第2話 軽井沢での暮らし

 僕は初めてのスランプに陥った。

 オヤジはそんな僕に知り合いから軽井沢の別荘を借りてくれるという。その別荘はほとんど使われてなく、いつまででも使っていいのとのことだった。

 居酒屋の手伝いが出来なくなることを理由に一度は断ったが、“気分転換に行ってこい”とオヤジは背中を押してくれた。スランプ脱失に糸口が無い僕は、オヤジの気持ちを受け入れた。



 軽井沢は思ったより近かった。でも駅からこの別荘にはタクシーでないと行けない場所にあった。まだシーズン前だからか周りの別荘には誰もいない。1日かけて掃除をして僕は別荘で過ごし始めた。

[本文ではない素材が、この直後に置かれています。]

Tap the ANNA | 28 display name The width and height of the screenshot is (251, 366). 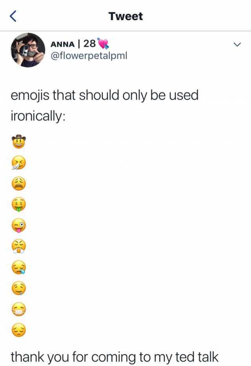click(73, 44)
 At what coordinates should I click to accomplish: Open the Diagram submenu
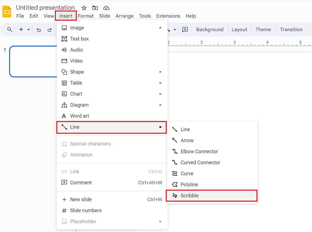click(x=80, y=105)
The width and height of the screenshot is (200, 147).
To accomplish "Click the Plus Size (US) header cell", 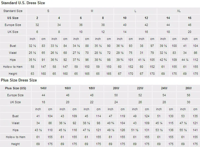I will tap(16, 88).
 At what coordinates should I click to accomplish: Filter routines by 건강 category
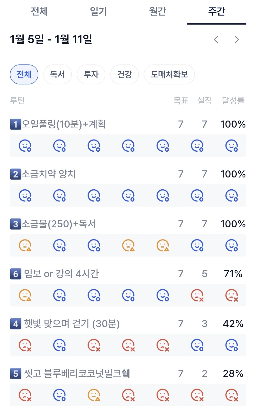[124, 74]
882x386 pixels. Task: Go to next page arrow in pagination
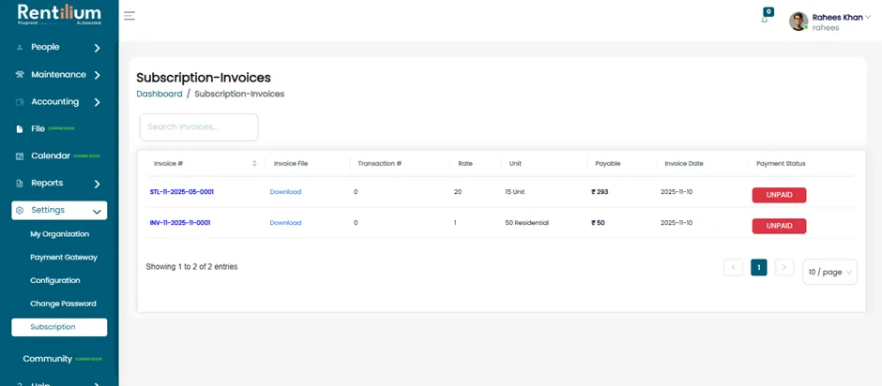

 書けないとはいっても書かないわけにはいけない。雑誌の連載など、仕事は押し寄せて来る。苦しい・・・

 静かな別荘は、初めは気分転換になった。でも1週間もするとその静けさが辛くなった。パソコンと窓から見える緑だけの世界の中、僕の目は次第に緑だけを見るようになった。


 夕方になると僕は買い物に出る。座ってばかりいるとおかしくなるから自分で決めたルーティーンだ。ブラプラと別荘から10分位歩いたところに昔ながらの商店がある。来るときのタクシーの運転手に聞いておいた店だ。どうにか生活が出来る程度のモノが売っている。いつも僕はそこであまり選ぶことのできない弁当の中から一つと、次の日の昼の為のパンを買う。買いだめはしない。

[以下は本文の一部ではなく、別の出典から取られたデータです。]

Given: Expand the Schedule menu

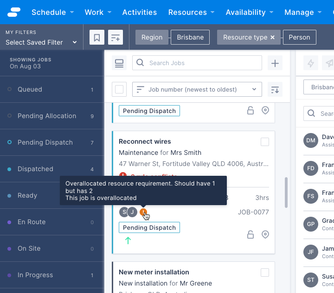Looking at the screenshot, I should 52,12.

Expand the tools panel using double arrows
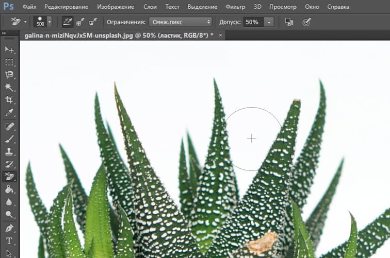coord(5,32)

 ここに来て2週間が経った。いよいよ書けない。どうしたらよいのかわからなかった。

 布団に入っても眠れない・・・それでも朝方ウトウトするのか、布団から出るのはいつも12時をゆうに過ぎていた。

 

 昨日は夕方から土砂降りだった。山の雨は都会のそれとは違った。雷も鳴って地響きもする程だった。だから外に出るなんて無理だった。

 停電にもなったので、しかたなく早くに布団に入った。スマホの充電も忘れていたので何もすることが無い。そんな状態だったので流石に少しは眠れたけど、空腹で目覚めた。今は僕の腹で雷が鳴っている。

 僕は商店の店番をしている腰の曲がったおばあちゃんが、他のお客さんに喫茶店への行き方を説明していたのを思い出した。別荘から商店に行くのとは逆方向にその喫茶店はあるのだという。僕はその喫茶店に行ってみることにした。